● Document extract:
↓
SLAC Today logo

Keith Hodgson Elected to the National Academy of Sciences

(Photo)
(Photo by Diana Rogers.)

SLAC Associate Laboratory Director for Photon Science and Chief Research Officer Keith Hodgson, who also serves Stanford University as the David Mulvane Ehrsam and Edward Curtis Franklin Professor of Chemistry and as Professor of Photon Science at SLAC, has been elected to the National Academy of Sciences. He joins 71 other new members—including seven others from Stanford—and 18 foreign associates, the NAS announced yesterday.

"I was thrilled to hear of Keith's election to the National Academy of Sciences," said Persis Drell, director of SLAC. "He has made major contributions to our use of high-intensity synchrotron radiation for diffraction studies of proteins, as well as phasing by anomalous scattering methods," a technique used to recover vital information lost during the process of X-ray diffraction. "This is a well-deserved honor."
↑
● Extracted material:
↓
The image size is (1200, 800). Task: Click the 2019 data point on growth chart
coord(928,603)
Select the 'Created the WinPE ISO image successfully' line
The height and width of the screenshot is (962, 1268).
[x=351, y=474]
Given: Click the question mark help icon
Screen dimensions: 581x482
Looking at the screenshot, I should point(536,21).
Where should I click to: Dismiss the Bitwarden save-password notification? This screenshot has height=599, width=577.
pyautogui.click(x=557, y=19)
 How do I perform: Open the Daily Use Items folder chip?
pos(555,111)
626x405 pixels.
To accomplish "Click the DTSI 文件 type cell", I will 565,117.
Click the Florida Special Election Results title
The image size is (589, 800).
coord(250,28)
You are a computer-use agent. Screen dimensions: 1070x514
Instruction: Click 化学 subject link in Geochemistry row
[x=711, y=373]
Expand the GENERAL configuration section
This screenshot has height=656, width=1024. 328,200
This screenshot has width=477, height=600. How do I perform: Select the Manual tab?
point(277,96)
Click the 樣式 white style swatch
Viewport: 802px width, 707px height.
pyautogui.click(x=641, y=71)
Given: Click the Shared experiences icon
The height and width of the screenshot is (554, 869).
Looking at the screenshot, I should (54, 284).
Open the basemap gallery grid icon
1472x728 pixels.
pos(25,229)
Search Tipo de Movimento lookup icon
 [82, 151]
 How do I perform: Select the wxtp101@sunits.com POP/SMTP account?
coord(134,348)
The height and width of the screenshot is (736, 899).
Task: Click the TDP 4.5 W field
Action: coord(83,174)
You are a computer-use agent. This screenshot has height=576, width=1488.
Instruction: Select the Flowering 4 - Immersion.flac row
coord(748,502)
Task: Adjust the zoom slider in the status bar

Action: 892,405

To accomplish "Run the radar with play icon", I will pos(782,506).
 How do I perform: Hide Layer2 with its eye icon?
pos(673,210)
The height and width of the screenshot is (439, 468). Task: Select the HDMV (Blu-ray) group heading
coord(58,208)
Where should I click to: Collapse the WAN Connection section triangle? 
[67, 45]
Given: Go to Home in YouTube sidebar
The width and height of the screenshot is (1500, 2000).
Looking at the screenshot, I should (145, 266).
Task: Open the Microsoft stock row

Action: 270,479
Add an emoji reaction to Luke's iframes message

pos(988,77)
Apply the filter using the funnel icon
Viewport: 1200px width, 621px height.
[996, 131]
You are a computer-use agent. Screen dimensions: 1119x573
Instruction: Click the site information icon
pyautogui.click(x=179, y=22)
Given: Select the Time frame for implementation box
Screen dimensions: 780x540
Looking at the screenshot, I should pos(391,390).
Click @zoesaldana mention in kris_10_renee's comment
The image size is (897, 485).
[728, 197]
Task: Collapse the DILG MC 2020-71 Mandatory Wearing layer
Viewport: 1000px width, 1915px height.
↑
● Work instructions:
a - From the SLAC Today article, copy the passage that begins at the words "(Photo by Diana" and stops after "NAS announced yesterday.".
b - For each statement, answer yes or no according to the SLAC Today article and quote the words that decide it: (i) Hodgson holds a professorship in chemistry at Stanford University. (ii) The NAS also elected 18 foreign associates. (iii) Hodgson was one of seven new members from Stanford.

● Solutions below:
a -
(Photo by Diana Rogers.)

SLAC Associate Laboratory Director for Photon Science and Chief Research Officer Keith Hodgson, who also serves Stanford University as the David Mulvane Ehrsam and Edward Curtis Franklin Professor of Chemistry and as Professor of Photon Science at SLAC, has been elected to the National Academy of Sciences. He joins 71 other new members—including seven others from Stanford—and 18 foreign associates, the NAS announced yesterday.

b -
(i) Yes: "the David Mulvane Ehrsam and Edward Curtis Franklin Professor of Chemistry"
(ii) Yes: "and 18 foreign associates"
(iii) No: "including seven others from Stanford"